Unemployment, labor force dips
North Carolina’s unemployment rate continued its decline in April, according to figures released today, falling 0.1 percentage points from the prior month to 6.2%. The U.S. rate fell from 6.7% to 6.3%.
Though that’s 2.2 percentage points less than the same time last year, at least one North Carolina observer is less than impressed.
“The April employment report is another entry in the series of mixed reports recorded over the last few months,” said John Quinterno, a principal with Chapel Hill-based South by North Strategies, Ltd., a research firm specializing in economic and social policy, in a statement. “In April, North Carolina experienced a modest gain in the total number of payroll jobs in the state for the second month in a row. Yet compared to [a] year earlier, a smaller share of the state’s working-age population was participating in the labor force.”
In April 2013, there were 4,711,403 Tar Heel in the labor force. That fell by nearly 1% compared with the year before. The number of employed increased 1.6% to 4,387,118. The labor force did increase over March — by about 10,000.

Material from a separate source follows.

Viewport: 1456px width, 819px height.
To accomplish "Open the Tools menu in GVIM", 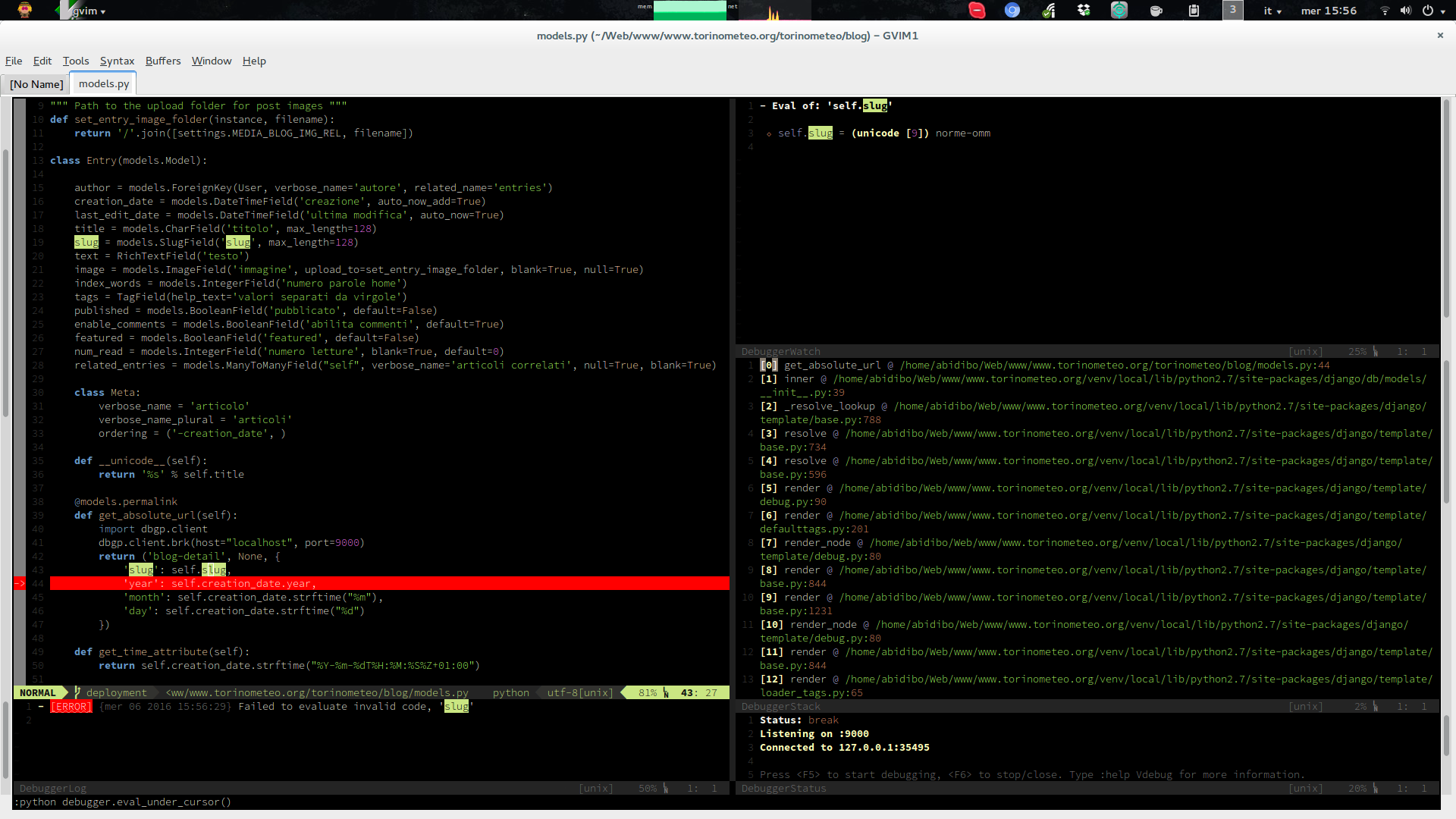I will [76, 60].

“While positive, the pace of payroll growth in North Carolina has not quickened over the past year,” Quinterno says. “Between April 2013 and April 2014, the total number of payroll jobs in North Carolina grew by 1.4 percent, a rate similar to those seen in prior years. Between April 2012 and April 2013, the total of number payroll jobs in North Carolina rose by 1.7 percent, while between April 2011 and April 2012, the rate of growth also was 1.7 percent. From April 2010 to April 2011, the rate of growth was 1.4 percent. No matter how one cuts the data, North Carolina has experienced the same basic slow rate of job growth for the last four years.”